About Us

Home / About Us / Corporate Policy

Information Security Policy

Vision

Become a partner with commercial integrative capability within the Group and one of the key promoters of achieving business goals.

Purpose

Taiflex Scientific Co., Ltd. (hereinafter “the Company”) establishes the Information Security Policy to strengthen information security management and ensure the confidentiality, integrity and availability of the Company's information assets in order to provide an information environment for information operation continuity and achieve the goal of business continuity. The policy complies with the relevant regulation requirements and prevent the deliberate or accidental threats from inside or outside of the Company.

Scope

Information security management covers 14 management items to avoid improper use, leakage, tampering, and destruction of information due to human negligence, deliberate or natural disasters and other factors, which may bring various possible risks and harms to the Company.
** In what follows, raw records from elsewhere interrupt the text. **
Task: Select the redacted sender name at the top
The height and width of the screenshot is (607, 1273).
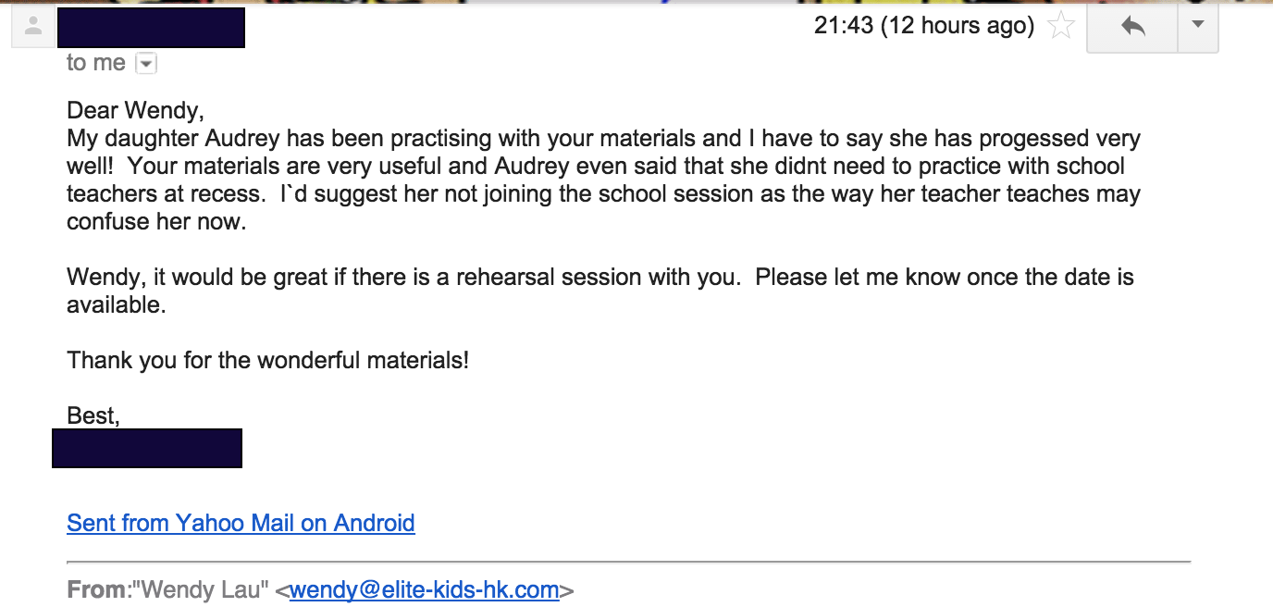Action: click(x=151, y=28)
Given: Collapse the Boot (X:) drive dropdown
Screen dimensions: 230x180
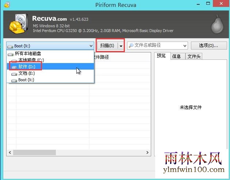Looking at the screenshot, I should coord(91,46).
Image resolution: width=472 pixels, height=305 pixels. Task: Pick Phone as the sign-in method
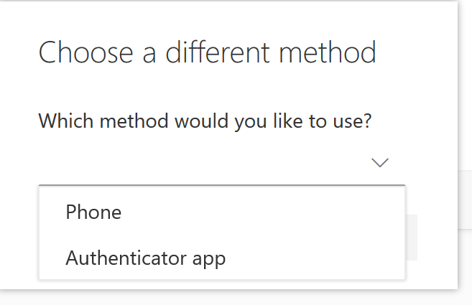tap(222, 212)
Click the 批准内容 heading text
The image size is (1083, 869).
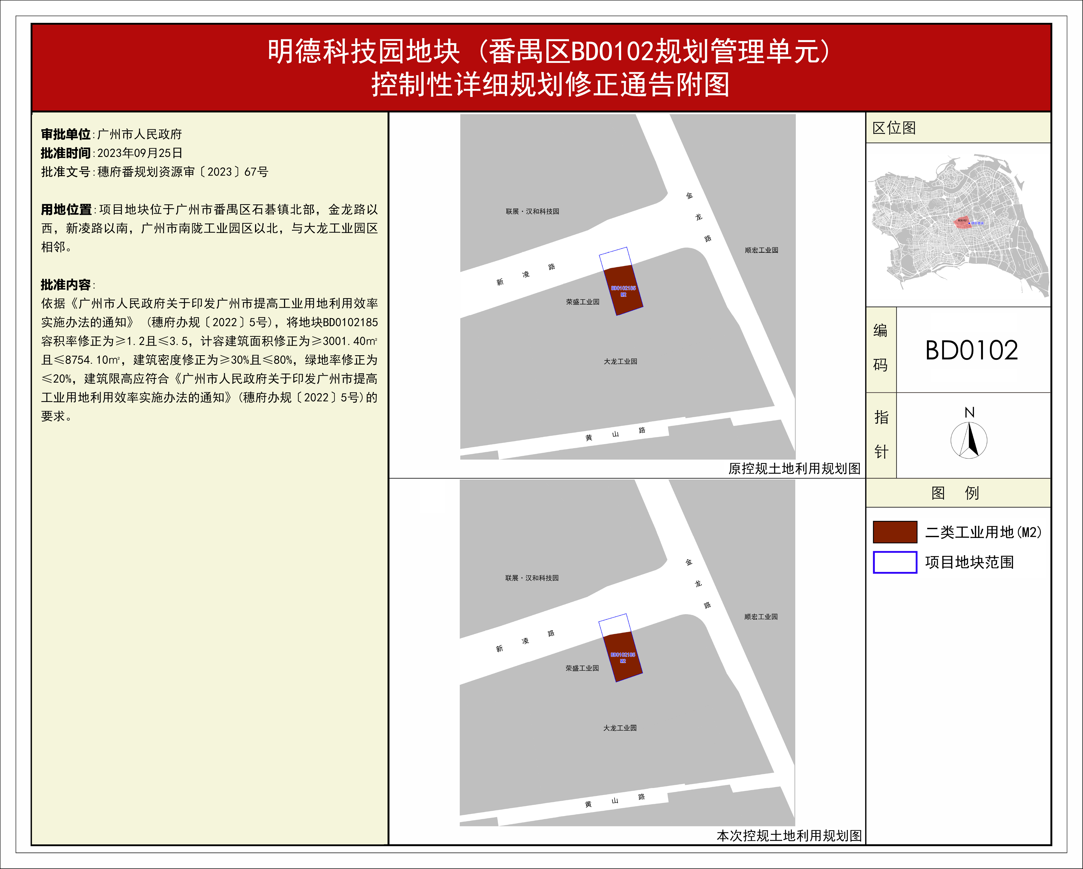tap(66, 285)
The management matters are as follows:

  • Information security management policy formulation and evaluation.
  • Information security organizations.
  • Human resources security.
  • Information asset management.
  • Access control security.
  • Password security.
  • Physical and environment security.
  • Job management.
  • Communication security.
  • Information system acquisition, development and maintenance.
  • Supplier and outsourcing relationship management.
  • Information security incident response and handling.
  • Continuous operation management.
  • Compliance with relevant regulations and policies.

Target

In accordance with the Company's Information security policy, the goals are formulated under the consideration for the applicable requirements of Information security regulations, the risk assessment, and the results of risk handling. The Information security goals are as follows:

  • Protect the Company's key business information from unauthorized access.
  • Maintain continuous operation of the core information system to ensure that the Company has an information environment for business continuity.
  • Organize information security education and training, promote staff awareness, and enhance their knowledge on related responsibilities.
  • Implement internal and external audit systems for information security.

Certification

The Company's information security management is based on the Trade Secret Management Policy formulated by the Intangible Assets Security Committee which was established in 2015. Circular reviews, inspections and tracking are conducted periodically pursuant to the quality system under ISO27001 with relevant risk management measures implemented. To reinforce the Company information security risk management, Taiflex has obtained ISO27001 Information Security Management certification for eight consecutive years, and the validity period of current certification is from November 2022 to October 2025.

The Company has submitted and reported the related information security management measures, including information security risk management framework, information security policy, and information security management plan to the Board of Directors meeting on October 30, 2024.